“What are you saying? Your title is a cover?”

  He took out his handkerchief and blew his nose. As he did so, he wagged his head up and down. That was his way of telling me yes. What a hick. He had to be from the Drug Enforcement Administration.

  “Do you believe in God?” he asked.

  “Yes.”

  “Good. I knew we could have a conversation. Let’s have one soon. Get drunk and talk.”

  “All right.”

  “I want to serve God,” he said. “What people don’t comprehend is that if you want to serve, you have to grow balls big enough to take on His attributes. That includes the heavy responsibility of exercising vengeance.”

  “We’ll talk,” I said.

  “Good.” He stood up to leave. “Do you have a clue who this guy Wardley could be?”

  “I assume it’s an old lover. Some rich, uptight country squire.”

  “I like your acumen. Ha, ha. Ha, ha. Say I heard that name somewhere. It’s too unusual to forget. Somebody said the name Wardley just in passing. Could it have been your wife?”

  “Ask her.”

  “When I see her, I will ask her.” He took out his notebook and wrote down an item. “Where,” he said, “do you think this Jessica lady is?”

  “Maybe she went back to California.”

  “We’re checking that now.”

  He put his arm around my shoulder as if to console me for I knew not what, and we walked together through the living room to the door. Given my height, I never have to think of myself as a small man, but he was certainly larger.
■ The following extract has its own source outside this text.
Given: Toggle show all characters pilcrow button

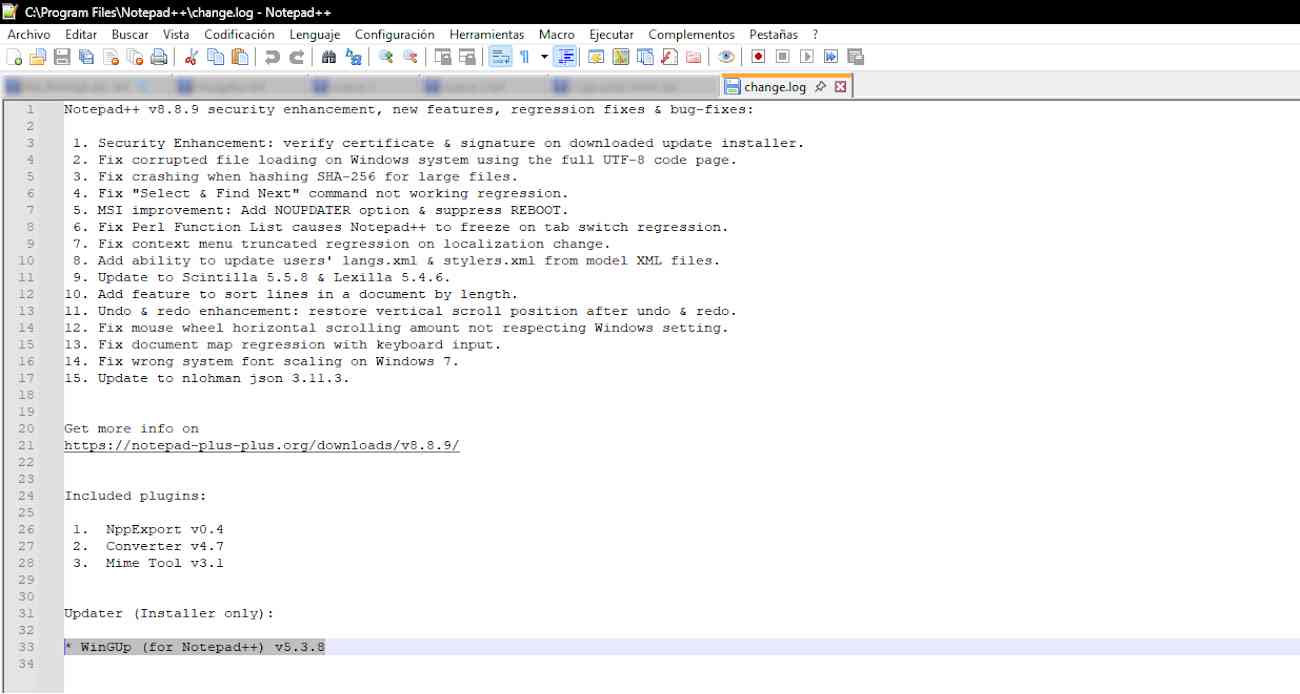Looking at the screenshot, I should [524, 57].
  Now at the door he turned and said, “I have a regards for you. It’s from my wife.”

  “Do I know your wife’s name?”

  “It’s Madeleine.”

  “Oh,” I said. “Madeleine Falco?”

  “The same.”

  What is the first maxim of the streets? If you want to die with a slug in your back, fool around with a cop’s wife. What did Regency know of her past?

  “Yes,” I said, “once in a while she used to take a drink in a place where I did some bartending. Many years ago. But I do remember her. What a lovely girl she was, what a fine lady.”
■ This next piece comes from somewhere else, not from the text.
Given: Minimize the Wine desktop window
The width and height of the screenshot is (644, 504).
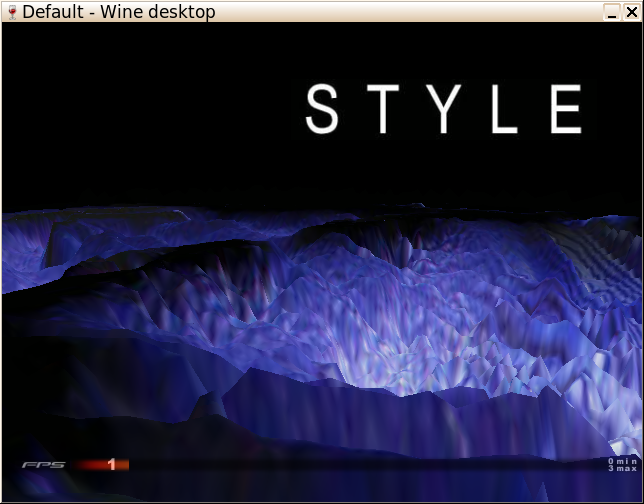Looking at the screenshot, I should click(612, 12).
  “Thank you,” he said. “We have two lovely children.”

  “That’s a surprise,” I said. “I didn’t know … you have children.” It was a near-miss. I had been about to say, “I didn’t know Madeleine could have children.”

  “Oh, yes,” he said, fishing out his wallet, “here’s a picture of us.”

  I looked at Regency and at Madeleine—it was certainly my Madeleine ten years older than the last time I saw her—and with two tow-headed boys who looked a little like him and not at all like her.

  “Very nice,” I said. “Tell Madeleine hello.”

  “Sayonara,” said Regency, and took off.

  Now I could not begin to go to the Truro woods. I could not bring myself up to such concentration all over again. At this hour, I could not. My mind was yawing like a wind in the hills. I did not know whether to think about Lonnie Pangborn, Wardley, Jessica or Madeleine. Then sorrow came down on me. I had all the sorrow of thinking of a woman I had loved, and the love was gone, and it should never have been lost.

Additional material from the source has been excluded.